Tegoroczne zbiory warzyw zapowiadają się nieźle - uważa dr. Bożena
Nosecka z Instytutu Ekonomiki Rolnictwa i Gospodarki Żywnościowej.
Dodaje, że większość z nich powinna być tańsza niż rok
wcześniej, gdyż w 2010 r. były one relatywnie drogie ze względu na
niezbyt sprzyjające warunki pogodowe.
Zdaniem Noseckiej, spadek cen warzyw spowodowała także afera z
bakterią e-coli. Konsumenci w obawie o zdrowie wstrzymywali się zakupem
ogórków, pomidorów czy sałaty. Dodatkowo na obniżkę cen
wpłynęło rosyjskie embargo na import warzyw z UE, w tym z Polski.
Zwłaszcza dotyczy to pomidorów - 30 proc. polskiej produkcji jest
zazwyczaj w czerwcu wysyłane na tamten rynek.
Ekspertka dodała, że wstrzymanie eksportu na Wschód nie oznacza
załamania krajowego rynku, bo do Rosji trafia zwykle ok. 20-25 proc.
eksportowanych warzyw. Jej zdaniem, krajowy rynek wchłonie
dodatkowe ilości tych produktów, ale po dużo niższych cenach.
Spadek cen potwierdzają także notowania warzyw na największym w kraju
rynku hurtowym w Broniszach pod Warszawą. Ceny są tam niższe niż przed
rokiem. Na początku lipca pomidory spod osłon kosztowały
średnio 2,8 zł za kg, podczas, gdy w tym samym czasie 2010 r. - 5,70
zł/kg, ogórki - 1,5 zł/kg (rok wcześniej 2,0 zł/kg), kalafior 2,9 zł za
sztukę (4,0 zł/szt.), kapusta młoda 1,7 zł za sztukę
(3,60 zł/szt.) Natomiast o ponad 50 proc. jest droższa młoda cebula,
za którą trzeba zapłacić 3,30 zł/ kg.
Według prognoz IERiGŻ, w tym roku produkcja warzyw ma być większa.
Pogoda była dobra dla wzrostu warzyw - mówiła Nosecka - szacujemy, że
produkcja będzie wyższa o 8-9 proc. w stosunku do dosyć
niskiej produkcji z ubiegłego roku.
Podobnie uważa prof.

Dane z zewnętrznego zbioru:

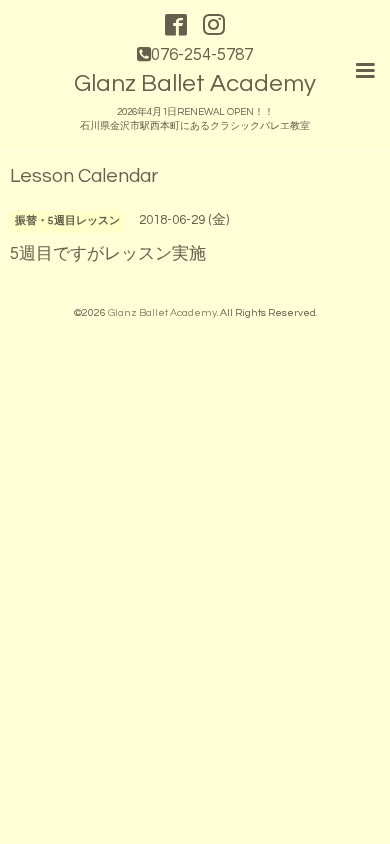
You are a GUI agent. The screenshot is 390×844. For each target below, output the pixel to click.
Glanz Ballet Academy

Stanisław Kaniszewski z Instytutu Ogrodnictwa W
Skierniewicach. "Na razie nie jest źle, nawet po tych dużych opadach
deszczu, ale pojawiły się problemy z chorobami" -
powiedział PAP w piątek Kaniszewski. Np. na pomidorach pojawiła się
zaraza ziemniaczana. Jakie będą zbiory, zależy od tego, jak rolnicy
podejdą do ochrony roślin.
Według profesora, w środkowej Polsce zbiory warzyw zapowiadają się
dobrze, ale zastrzegł, że dalszy rozwój sytuacji zależy od pogody. Jak
zaznaczył, na razie opady nie zaszkodziły warzywom, a dla
wzrostu niektórych były dobre - np. dla ogórków i wszystkich warzyw
kapustnych. Nie ucierpiały także pomidory, obecnie jest wysoka podaż,
pochodzą one ze szklarni i spod folii, polowe pojawią się
dopiero w sierpniu, ale głównie odmiany te przeznaczane są do przerobu
przez przemysł.
IERiGŻ szacuje, że w 2011 r. powierzchnia zasiewów jest w większa niż w
ubiegłym. W ubiegłym roku warzywa gruntowe rosły na powierzchni 203
tys. hektarów, w tym roku ich areał jest o 10 tys.
hektarów większy.
W 2010 r. zbiory warzyw wyniosły 4250 tys. ton, w tym roku - w ocenie
IERiGŻ - będzie ich 4800 tys. ton. Eksperci szacują, że więcej niż przed
rokiem powinno być wszystkich warzyw, ale największy
wzrost produkcji prognozowany jest w przypadku cebuli, kapusty,
buraków i kalafiorów. Natomiast trochę mniej ma być warzyw spod osłon -
715 tys. ton wobec 760 tys. w 2010 r.